O Supremo Tribunal Federal (STF) iniciou julgamento sobre o formato das eleições para governador no Rio de Janeiro, com votos divididos entre eleições diretas e indiretas. Ministros Cristiano Zanin e Alexandre de Moraes acenaram para unificar o pleito tampão com o de outubro, mantendo o desembargador Ricardo Couto como governador interino. A votação foi interrompida em 1 a 1 e retoma nesta quinta-feira (9).
O julgamento no STF começou na quarta-feira (8) para definir se as eleições para governador tampão no Rio serão diretas ou indiretas, após a renúncia de Cláudio Castro (PL) na véspera de decisão do TSE que o tornou inelegível.
Cristiano Zanin, relator, votou por eleições diretas, argumentando que a renúncia foi manobra para forçar pleito na Alerj, onde o PL tem maioria.

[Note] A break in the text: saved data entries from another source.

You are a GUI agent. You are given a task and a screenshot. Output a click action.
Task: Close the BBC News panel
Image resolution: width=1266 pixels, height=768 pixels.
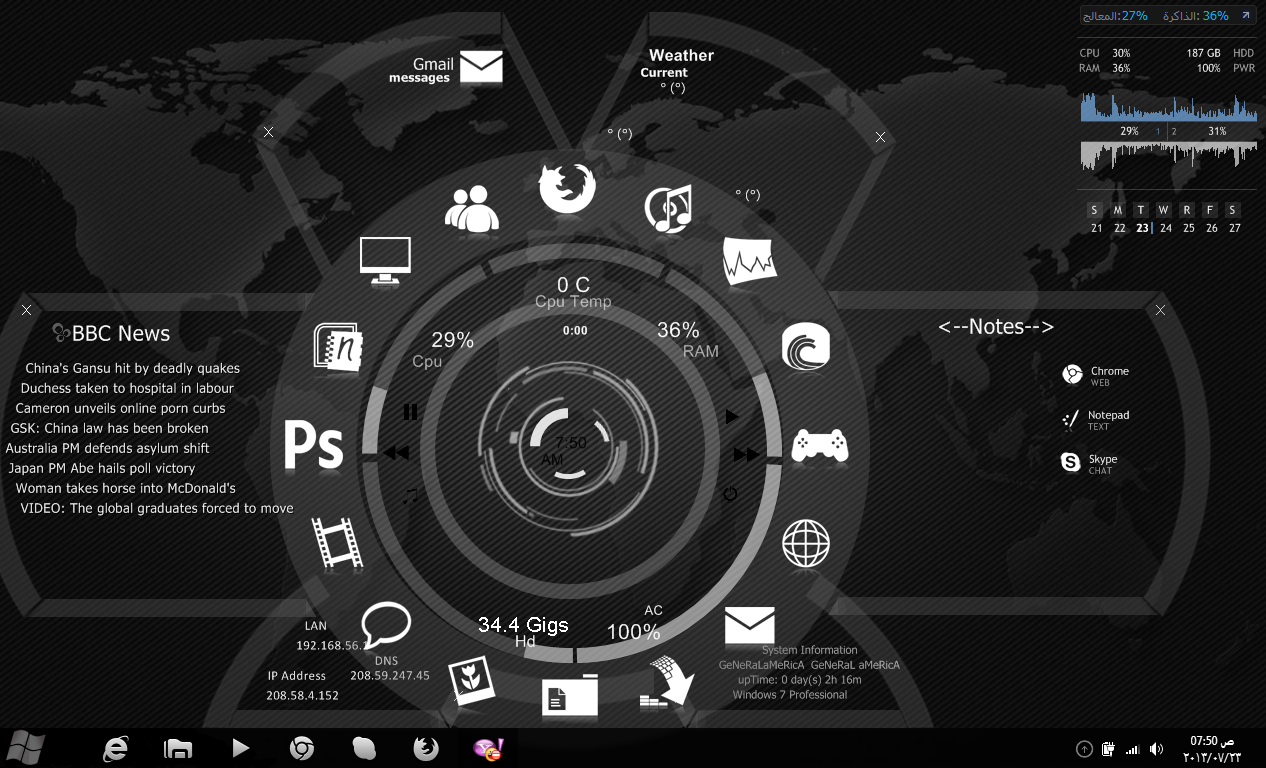point(26,310)
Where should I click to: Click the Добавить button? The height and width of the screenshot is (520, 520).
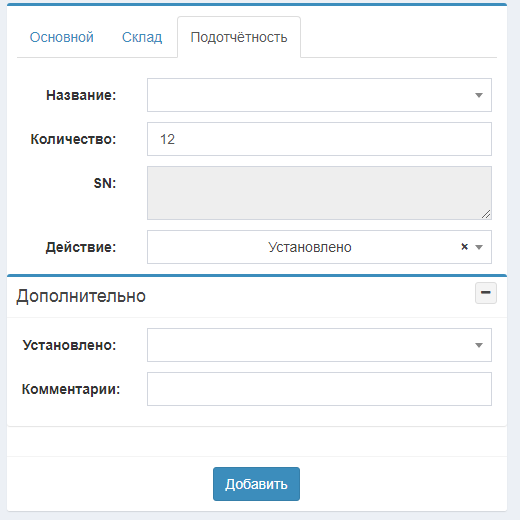pyautogui.click(x=256, y=484)
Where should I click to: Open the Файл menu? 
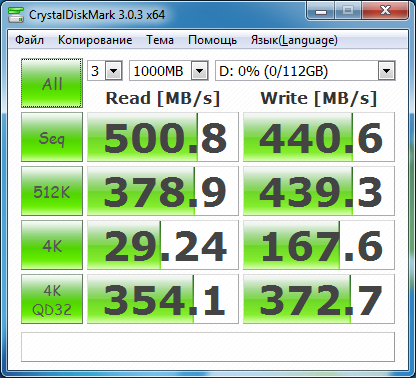(29, 40)
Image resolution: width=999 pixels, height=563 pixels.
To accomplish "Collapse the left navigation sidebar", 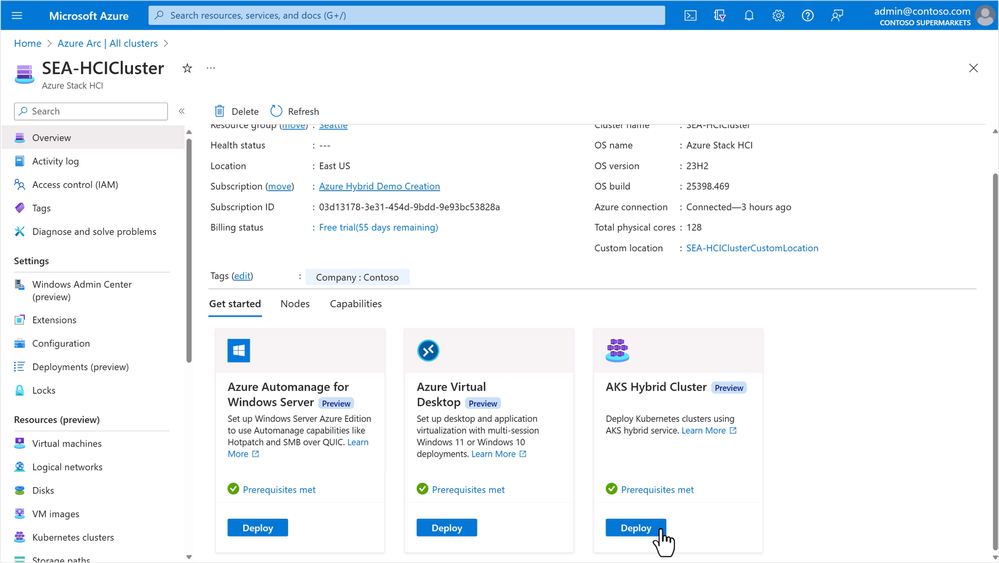I will click(x=181, y=111).
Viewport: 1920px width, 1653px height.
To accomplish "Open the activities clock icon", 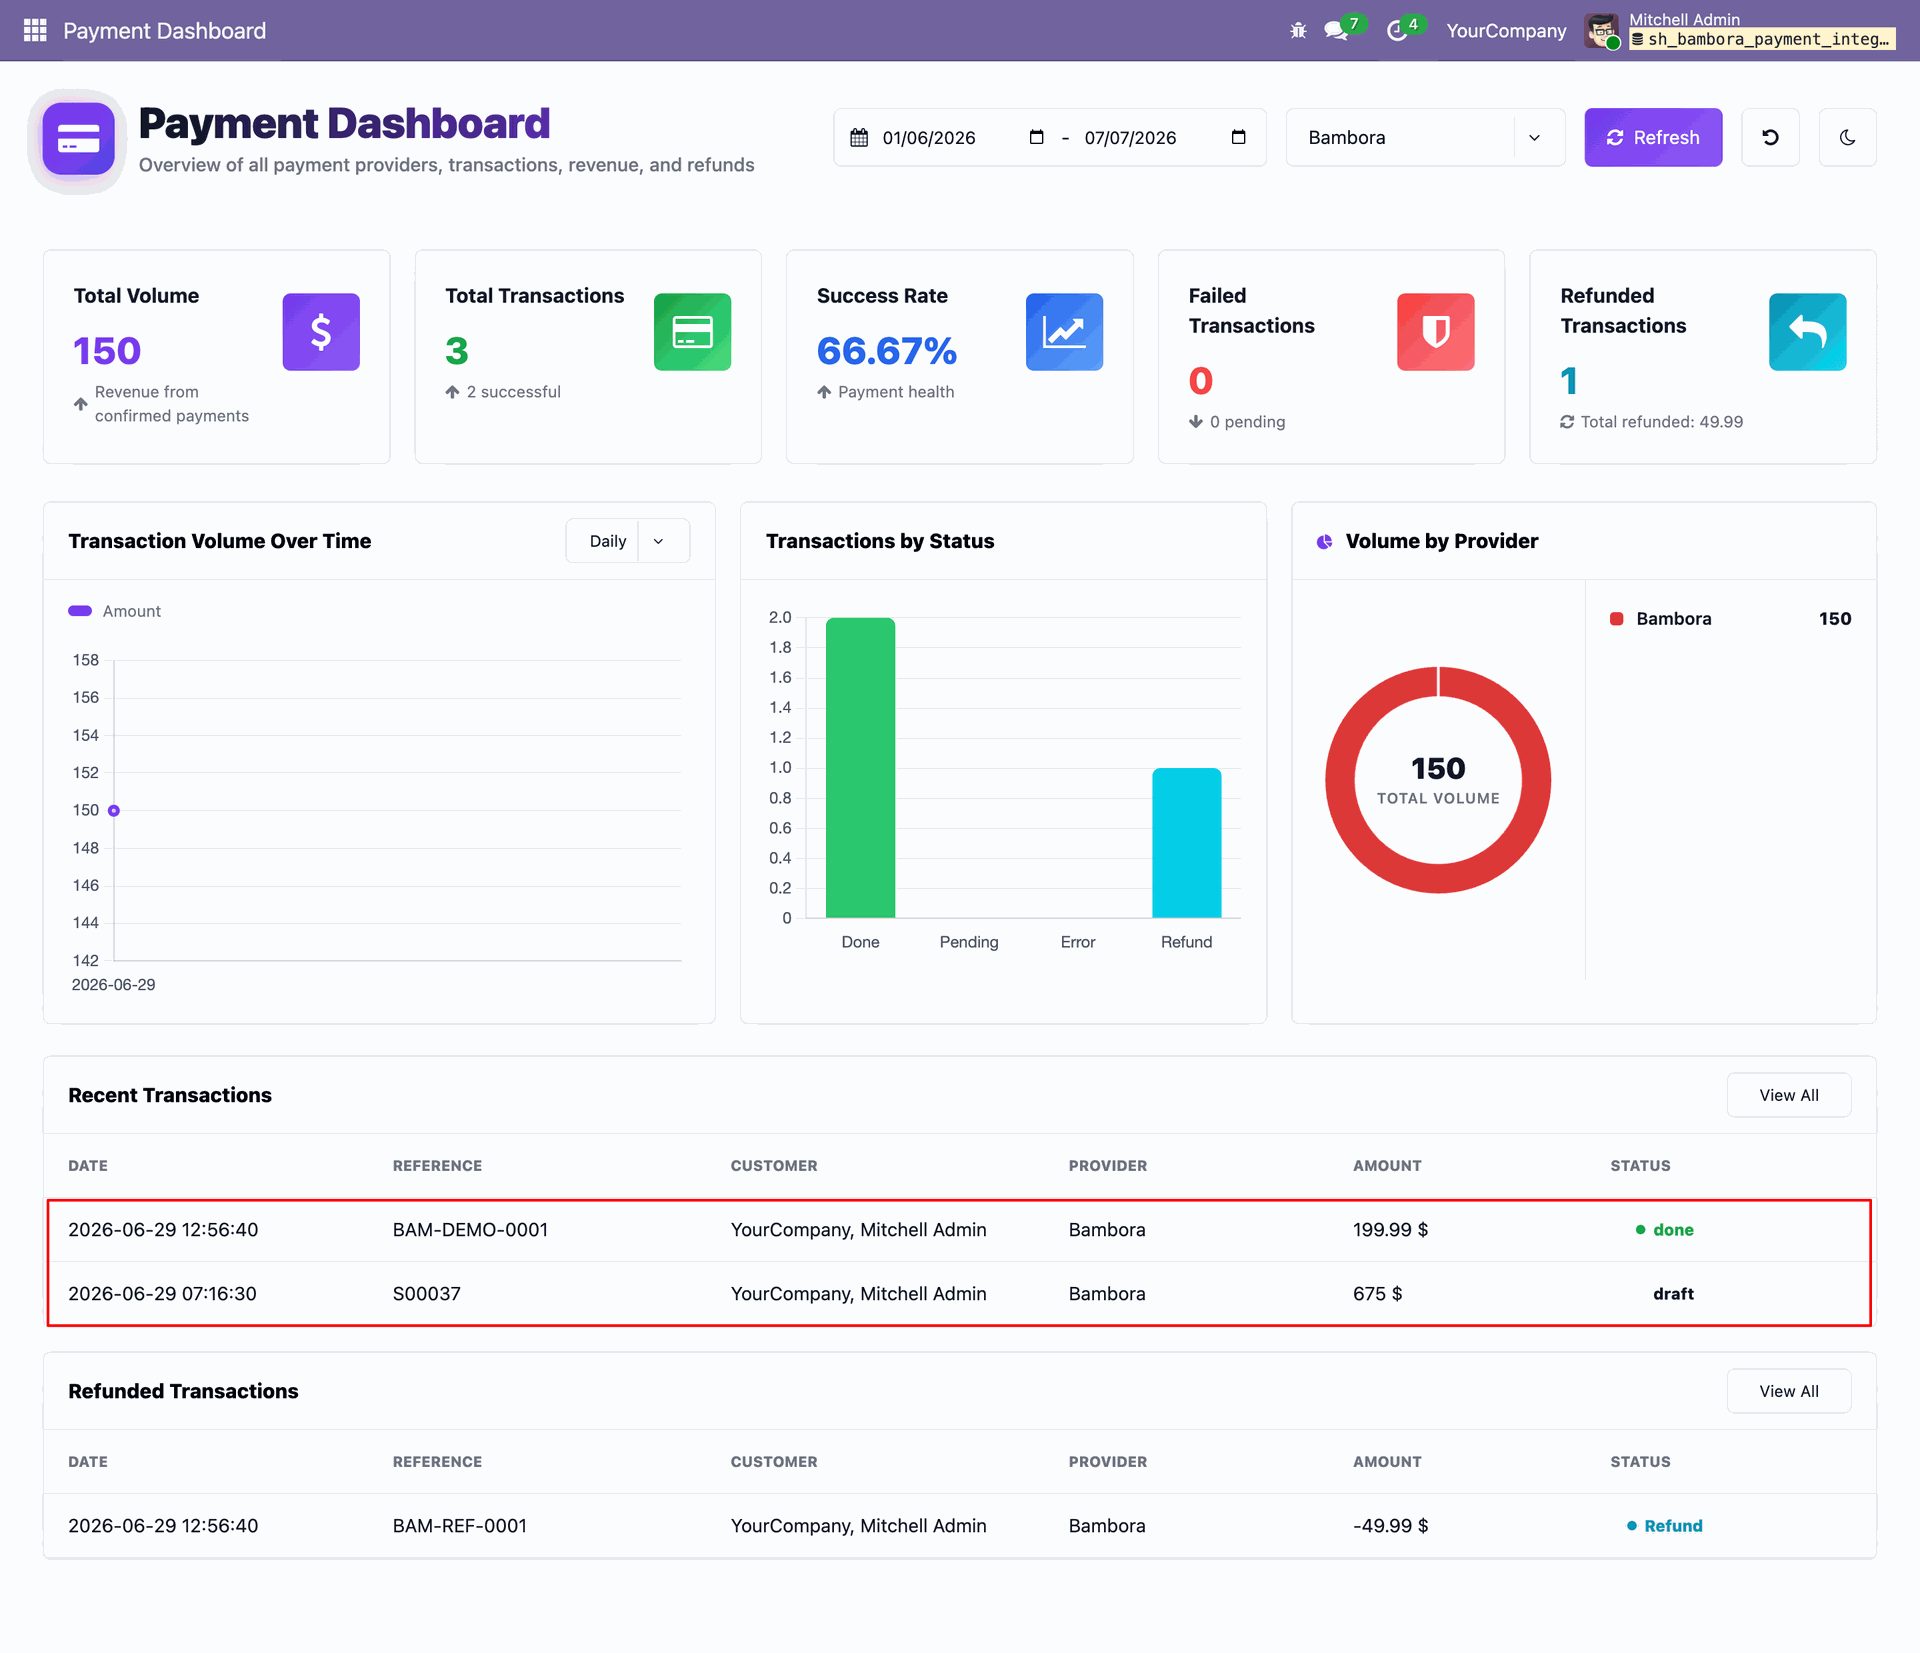I will (1397, 31).
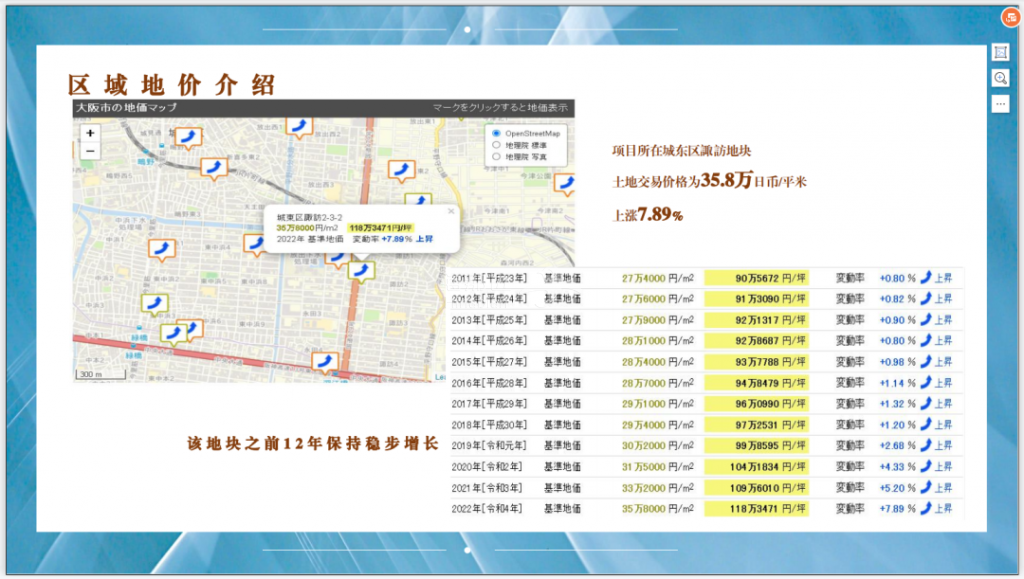Click the 2019年[令和元年] table row label
The image size is (1024, 579).
coord(489,446)
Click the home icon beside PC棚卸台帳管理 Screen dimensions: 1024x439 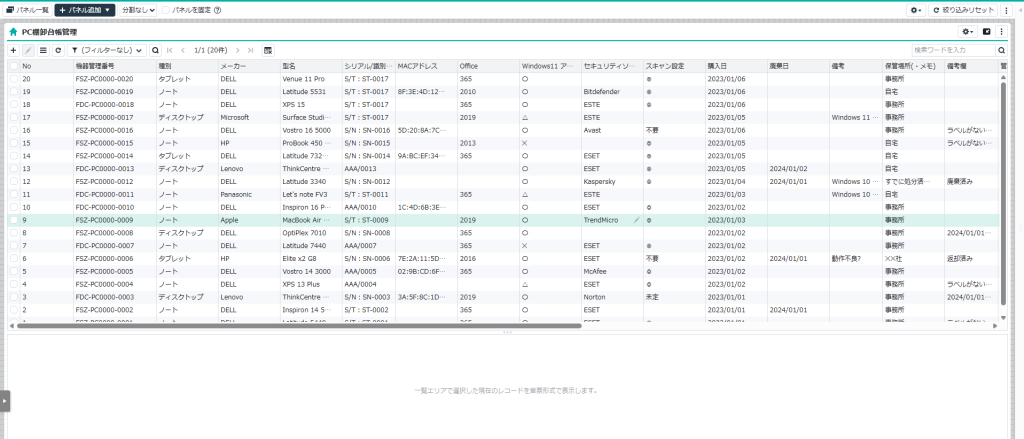click(13, 32)
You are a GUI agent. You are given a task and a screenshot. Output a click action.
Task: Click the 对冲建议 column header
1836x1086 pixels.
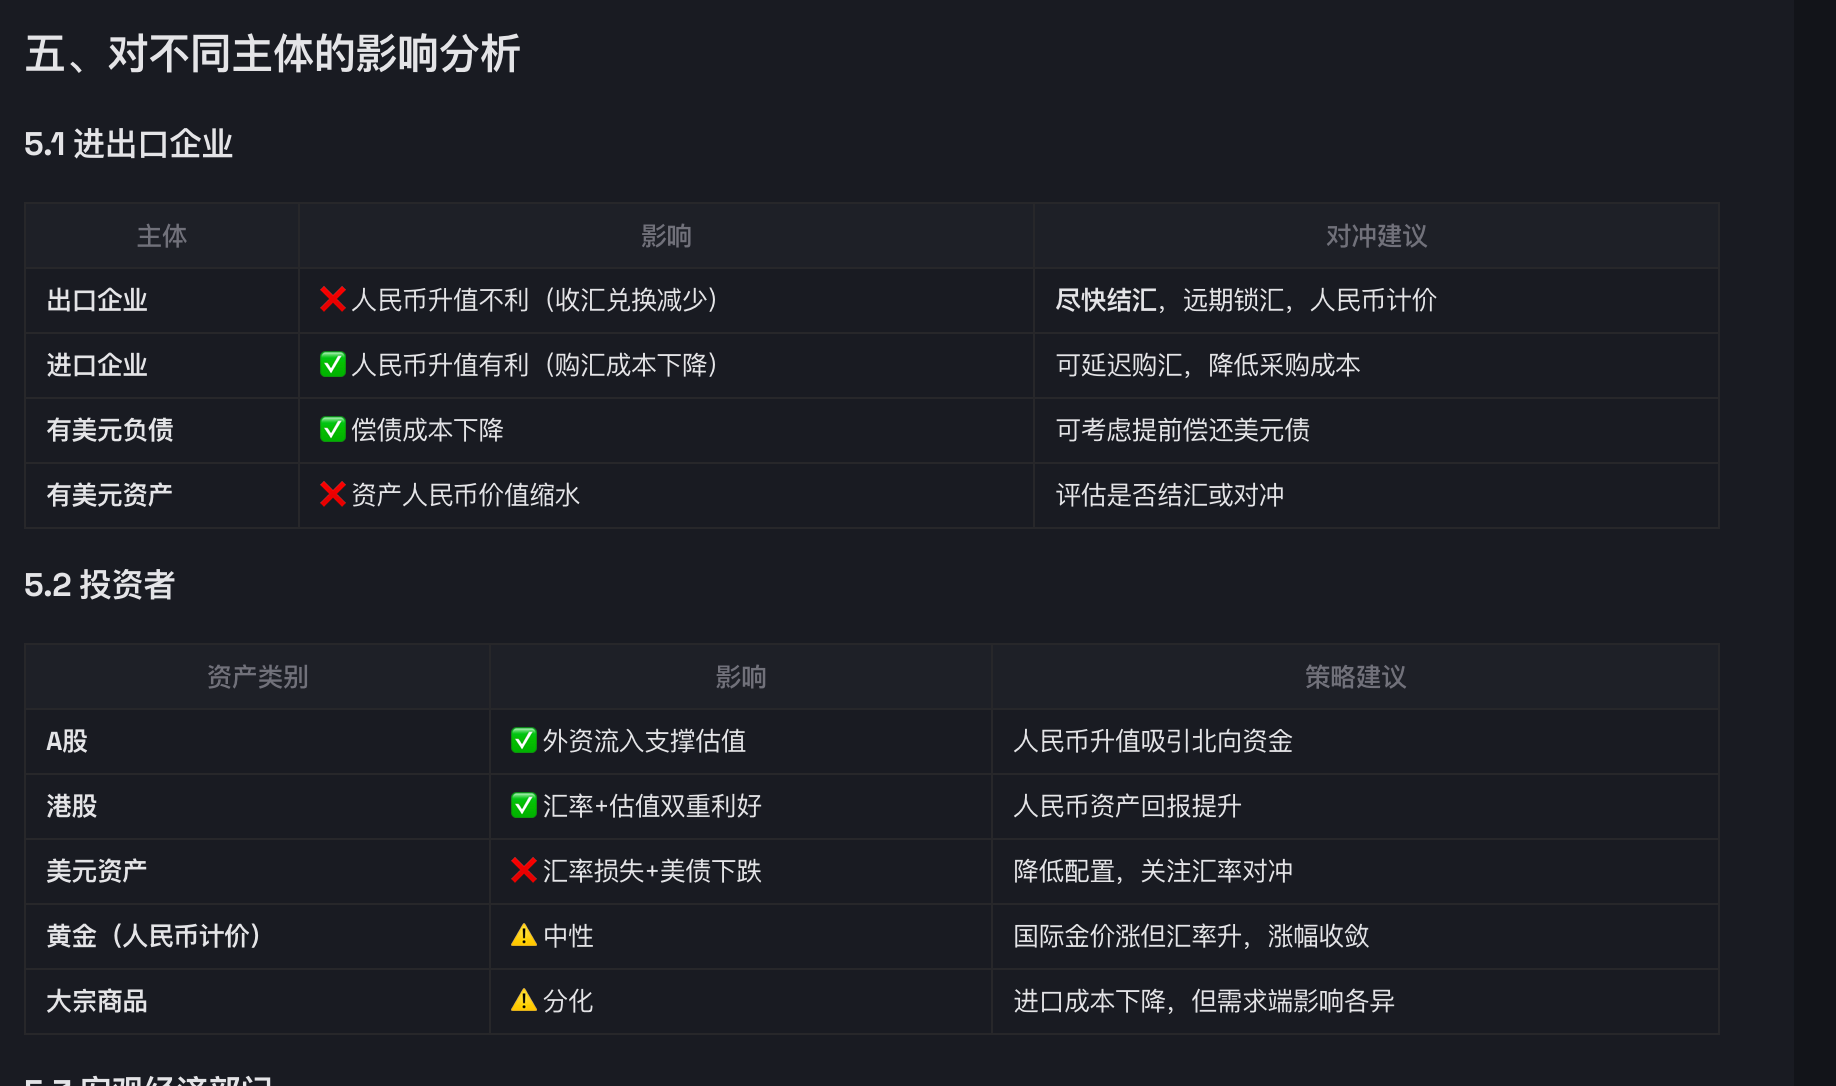tap(1376, 236)
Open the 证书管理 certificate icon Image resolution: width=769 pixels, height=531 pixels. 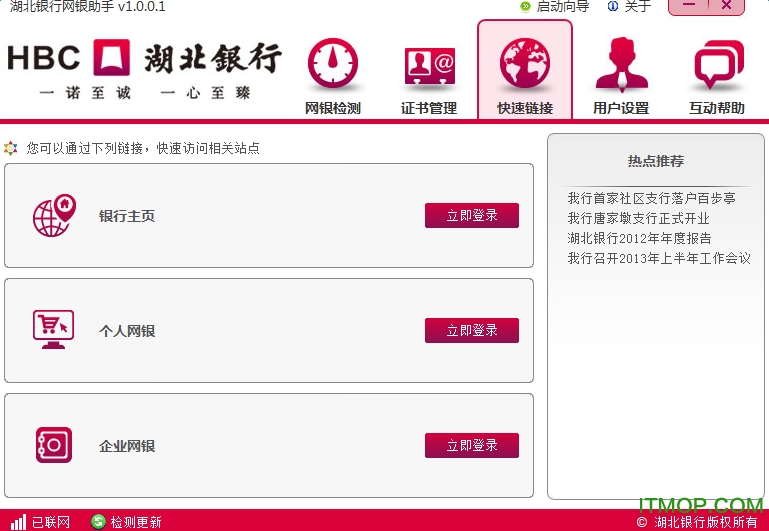click(429, 66)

Luiz Fux divergiu, defendendo eleição indireta pela Assembleia, citando custos acima de R$ 100 milhões para novo pleito e proximidade com outubro.
"É evidente que a renúncia do ex-governador Cláudio Castro foi realizada em uma tentativa de burla", disse Zanin. Alexandre de Moraes indicou apoio a Zanin e mencionou resolução do TSE permitindo unificação em eleição ordinária única.
Zanin sinalizou abertura para unificar eleições tampão e de outubro, com Ricardo Couto, presidente do TJ-RJ, no cargo interinamente até lá. "Aí teremos que definir a eventual permanência do presidente do Tribunal de Justiça do Rio de Janeiro no cargo", afirmou. O advogado do PSD-RJ, Gustavo Schmidt, defendeu Couto como figura de transição para "assegurar paridade de armas".
A Alerj está sem presidente titular desde a cassação de Rodrigo Bacellar, deixando Couto na linha sucessória. A votação prossegue nesta quinta-feira.